The US Naval Postgraduate School adopted the same navy blue and old gold colors as the US Naval Academy. These traditional colors of the US Navy were carried over from the Academy when the Postgraduate School was founded in 1909. Like many colleges and universities using old gold in the late 1800s and early 1900s, the color would be redefined as a brighter shade of gold later in the 20th century.
The hood lining design of the US Naval Postgraduate School was not cited in academic hood lists published by the Intercollegiate Bureau of Academic Costume (IBAC) in 1927 or 1948, but a 1972 IBAC list described the college as having a hood lined dark blue with a “reversed” gold chevron.
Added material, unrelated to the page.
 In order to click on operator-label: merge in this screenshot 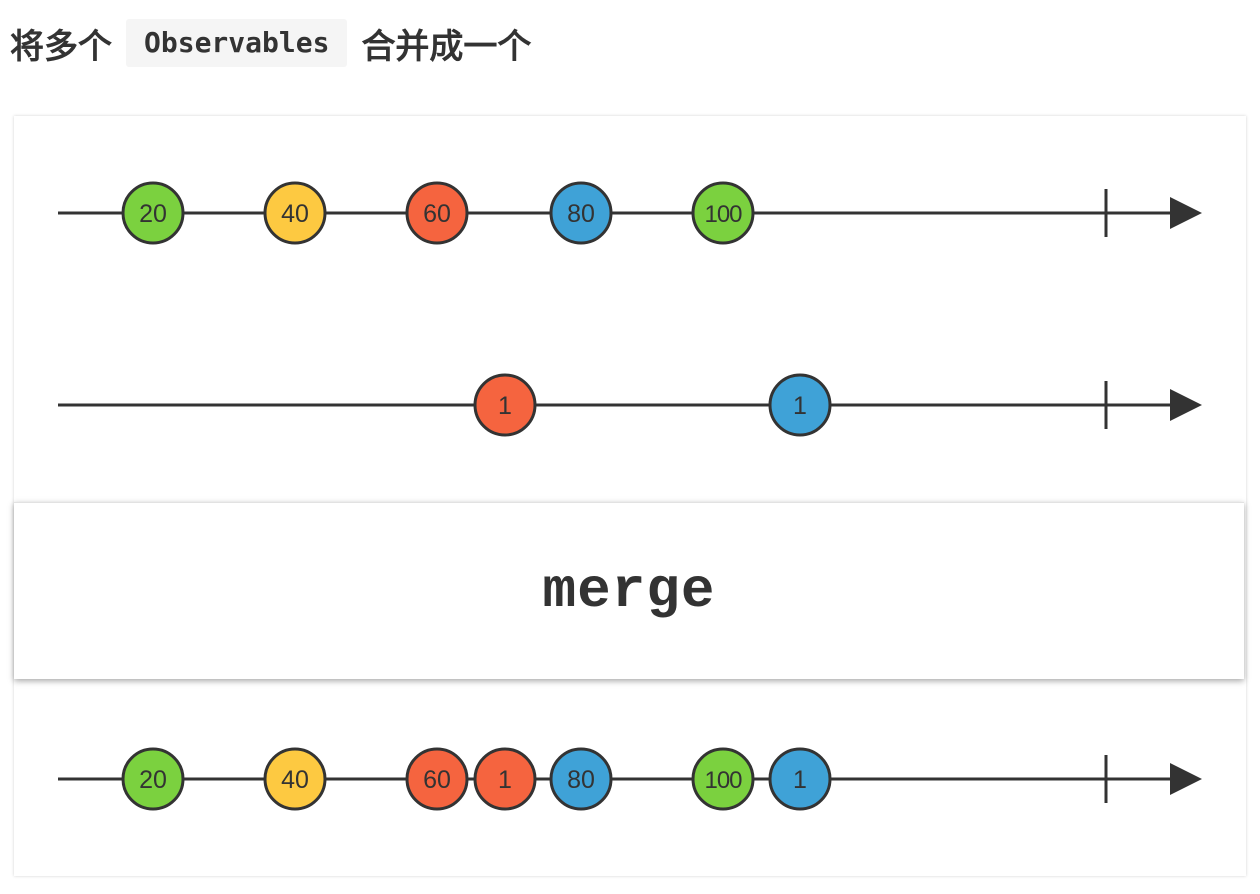, I will do `click(629, 591)`.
A reversed chevron is an inverted chevron with the point up. A list that had been compiled by Kevin Sheard in Academic Dress and Insignia of the World (1970) had also described the college’s hood lining the same way.
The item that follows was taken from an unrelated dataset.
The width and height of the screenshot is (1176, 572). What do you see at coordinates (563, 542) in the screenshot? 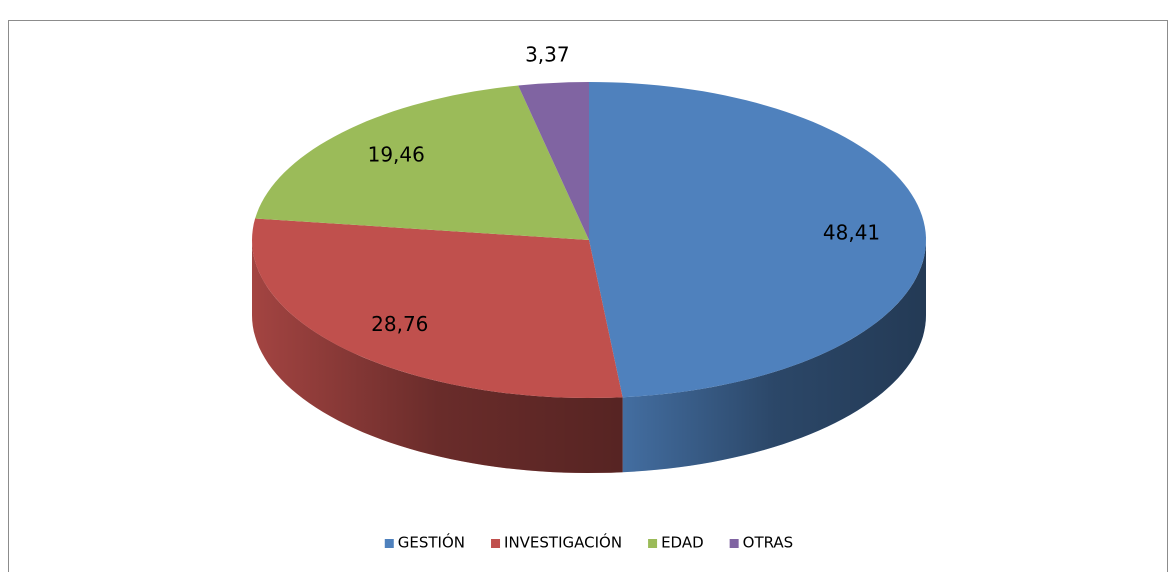
I see `legend-label: INVESTIGACIÓN` at bounding box center [563, 542].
Both sources inaccurately describe the school’s old gold as “gold”, which unfortunately duplicates the dark blue and gold hood lining already assigned to Marquette University (Yale blue with a reversed gold chevron). So to resolve these problems, the US Naval Postgraduate School has been reassigned a new hood lining with the correct shade of gold and a “per pale” heraldic pattern that echoes the heraldry of the college’s coat of arms.